05-06*11.26 am
jJours de mer |
1 |
Distance parcourue hier |
- |
Distance depuis le départ |
24 miles
|
Position actuelle | Lat=
43°48,30 N Long= 2°52,75 W (Entre St Sébastien et Bilbao) |
Cap suivi |
280 |
Vitesse |
5,7 noeuds (10,5 km/h) |
Conditions de navigation |
Excellentes |
Condition de vie à bord |
Bonnes |
Vitesse du vent |
15 noeuds
|
Vagues |
2ft |
Degré Beaufort |
4 |
Ciel | Soleil + qq nuages |
Température |
14°-21° |
Visibilité |
Bonne |
A potron
minet
pas lavés et mal réveillés
nous avons délacés un à un les amarres qui retenaient Kalliste à la terre.
Quelques minutes avant nous avions longuement étreints tous ceux qui
restaient
et dont les yeux au rythme du temps qui s'amenuisait
s'emplissaient de chaudes larmes...
Mado la maman de Nat surtout embrassant le petit dont c'était le premier voyage
seul ( et quel voyage !)...lui donnant ses derniers conseils et
recommandations... et lui glissant quelques billets dans la poche
lui semblant hésiter entre pleurs et sourires... sans bien
réaliser... ne sachant plus si c'était un rêve ou pas...et s'il était bien
réveillé
Je l'ai pris à mon
cou pour qu'il ne bascule pas du côté du cauchemar
et assurer à sa maman que je veillerai sur lui
personnellement
mon regard et un serrement de bras en gage de confiance sembla la rassurer un peu...
ainsi qu'une profonde bise...
C'est
toujours terrible le départ d'un navire
bien pire que celle d'une fusée !
à cause de sa lenteur qui laisse tout le temps
à l'émotion pour "prendre" et se manifester
en plus
Soeur Catherine avait apporté quelques serpentins que ceux qui étaient sur la
quai jetèrent sur le pont...
comme en une ultime tentative pour nous retenir ou ralentir la séparation... en
ce crépuscule sinistre
coutume orientale mainte fois éprouvée au Japon et qui me fait toujours
venir des larmes dans les yeux... quand chaque ruban se brise un à un à la
manière de chaque fibre...de chaque lien, de chaque souvenir...
Comment remercier la gentillesse de cette communauté qui avait complété notre
stock de vivres de fruits et d'oeufs frais la nuit même...
par l'assurance de passer un long automne et peut-être l'hivers avec elle ?
nous en avons parlé avec Jess en cette nuit qui fut blanche d'inquiétude
lui serait bien d'accord pour un hivers
sabbatique hors du Vercors afin d'aider en retour la petite communauté...

[Données recueillies]:
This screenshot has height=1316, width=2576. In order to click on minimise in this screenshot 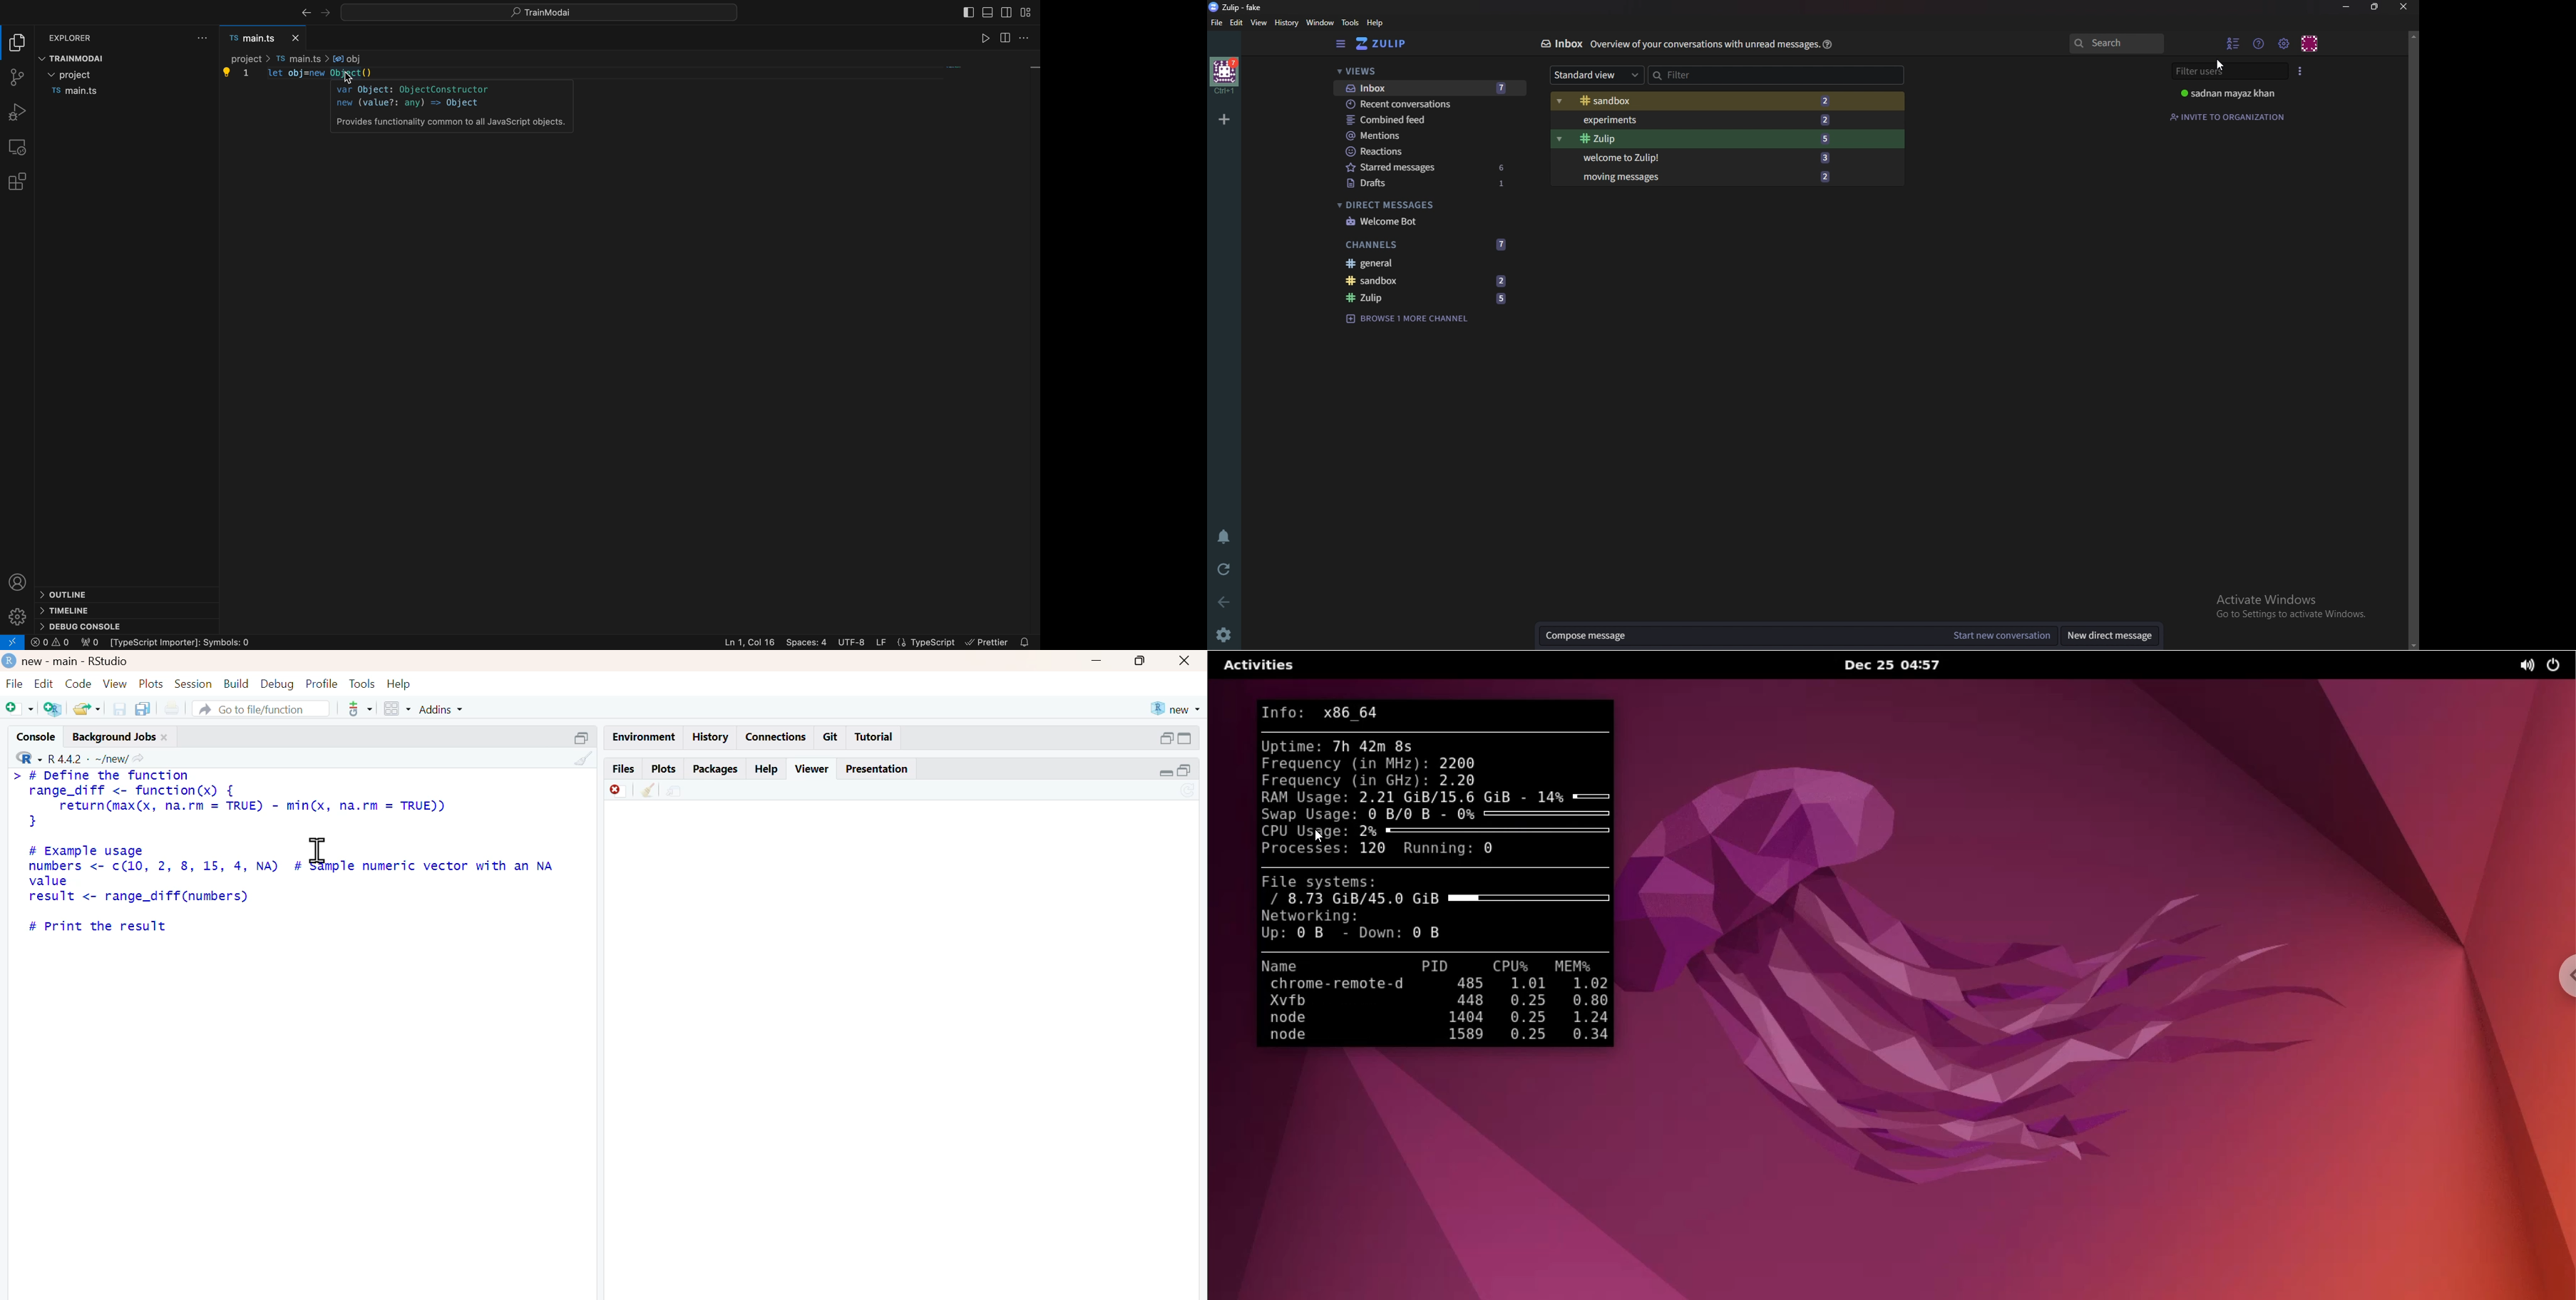, I will do `click(1097, 660)`.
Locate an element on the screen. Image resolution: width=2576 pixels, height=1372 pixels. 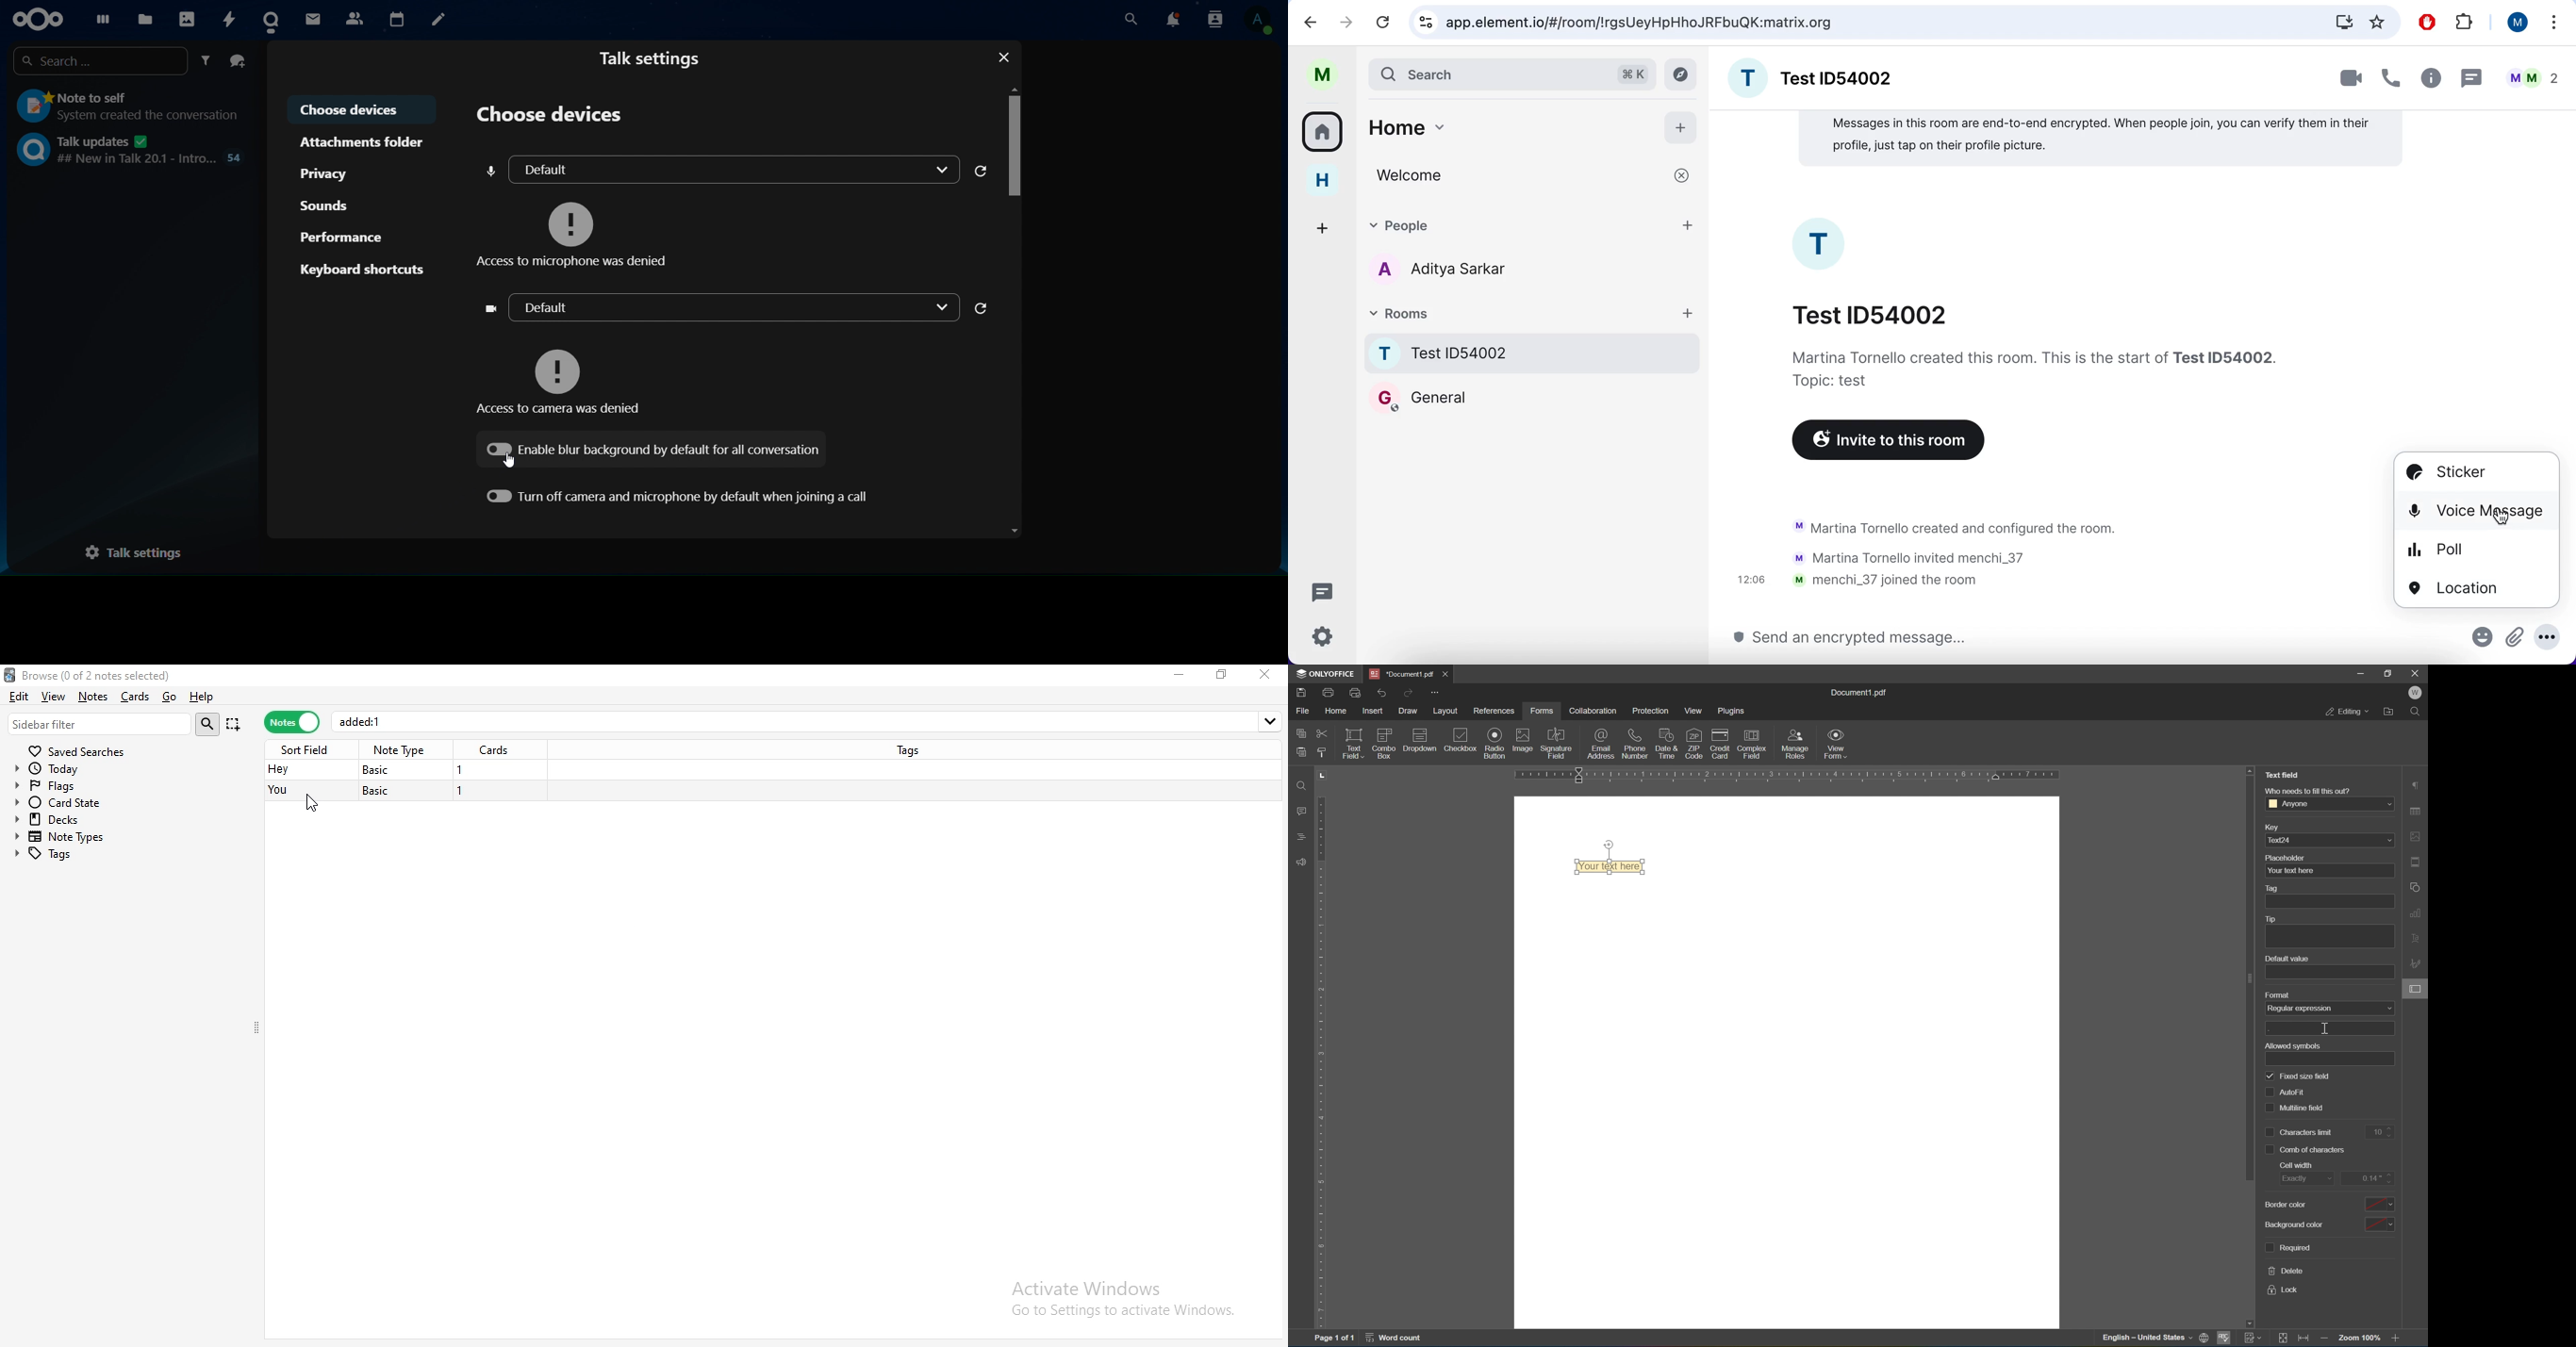
contacts is located at coordinates (353, 18).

[Objectif énoncé 1]: Pour chaque affirmation, indiquez par oui ou non si elle concorde avec le journal de bord, en citant mot pour mot le passage déterminant. (a) La vitesse du vent relevée est de 15 nœuds. (b) Soeur Catherine a apporté des fruits et des oeufs frais. (c) La maman de Nat glisse quelques billets dans la poche du petit.
[Objectif énoncé 2]: Prolongez le journal de bord du voilier Kalliste à partir de sa dernière phrase.
La liste ci-dessus constitue un matériau indépendant du journal de bord.

[Résultat de l'exercice 1]:
(a) Oui : « 15 noeuds ».
(b) Non : « Soeur Catherine avait apporté quelques serpentins ».
(c) Oui : « lui glissant quelques billets dans la poche ».

[Résultat de l'exercice 2]:
moi aussi...
alors...?
on verra...
Peu à
peu la fosse obscure qui nous séparait de ceux qui ne partaient
point se creusait...
matérialisant ce qui inévitablement va se passer à notre insu dans nos têtes... et
hélas dans nos coeurs...
le corps aime à effacer tout ce qui l'espace d'un instant est lié aux
sentiments... pour permettre une analyse "plus objective" et "lucide"...même
si la mémoire demeure, elle ne sera jamais le reflet de ce que nous éprouvions de
compassion les uns pour les autres en ce moment là
compassions réciproques... sans mots...
Tout départ est une déchirure atroce... qui me fait revivre mes anciennes
blessures :
la rupture de mon cocon familial alors que s'éloignait le ferry et mon
père si petit et désemparé sur le quai...
celui de mon couple... et des enfants que j'aimais...
sans compter la ronde des deuils et/ou des "au revoirs" que l'on ne savait point
qu'ils seraient
pour toujours...
et tous les manquements qui surgissent de ce que l'on aurait voulu apporter ou échanger encore mieux,
encore plus fort, encore toujours...
l'homme a tellement besoin d'éternité qu'il l'invente
mais s'il n'a pas pu libérer ses verrous.. il en est malade...
"
parce qu'on est comme ça Monsieur !"
Même Zigo pour couronner le tout
et ajouter à l'ambiance
eut l'humour noir devant tant de tristesse de hurler
à la mort !
...et on dit après cela que les animaux n'ont pas de sentiment !
"Tôôôttt ! "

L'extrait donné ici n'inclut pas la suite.